El parto en la antigüedad
Un hecho bastante lógico que resulta interesante recordar es que las mujeres llevan milenios dando a luz a la humanidad, y durante mucho tiempo fueron consideradas diosas por ello.
Después de eso, llegaron todas las historias en torno a las mujeres, las comadronas, las brujas, y todo el desprecio que pudo existir hacia ellas. Desde el momento en que se descubrió que los hombres desempeñaban un papel en la concepción, las mujeres embarazadas comenzaron a ser mal consideradas y aisladas, por haber sucumbido al pecado de la carne. Fue más o menos en esa época cuando apareció en los Textos Sagrados el famoso «parirás con dolor», que se inscribió entonces en las costumbres como una verdad absoluta para todas las mujeres que darían a luz (todos los estudios y textos anteriores sobre el parto natural y fisiológico fueron destruidos y quemados junto con las brujas).

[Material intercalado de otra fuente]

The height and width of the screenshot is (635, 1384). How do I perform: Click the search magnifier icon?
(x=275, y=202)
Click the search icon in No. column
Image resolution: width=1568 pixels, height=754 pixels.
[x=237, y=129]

Tras haber sido privadas de cuidados durante mucho tiempo, las mujeres a punto de dar a luz fueron, poco a poco, autorizadas de nuevo a recibir atención médica. Sin embargo, muchas de ellas morían durante el parto, no a causa del alumbramiento en sí, sino por las condiciones en las que eran atendidas. En efecto, como el parto no estaba bien visto tras el pecado cometido, en principio no merecían buenos cuidados. A fuerza de perseverancia, las comadronas lograron que los hospitales permitieran a las mujeres acceder a servicios de atención «reales». Para evitar la muerte de estas últimas (debida inicialmente sobre todo a las condiciones de los cuidados), los partos se volvieron ultramedicalizados, llegando incluso a la anestesia general para que la madre no tuviera que pujar a su bebé, que era entonces extraído por el «médico tocólogo».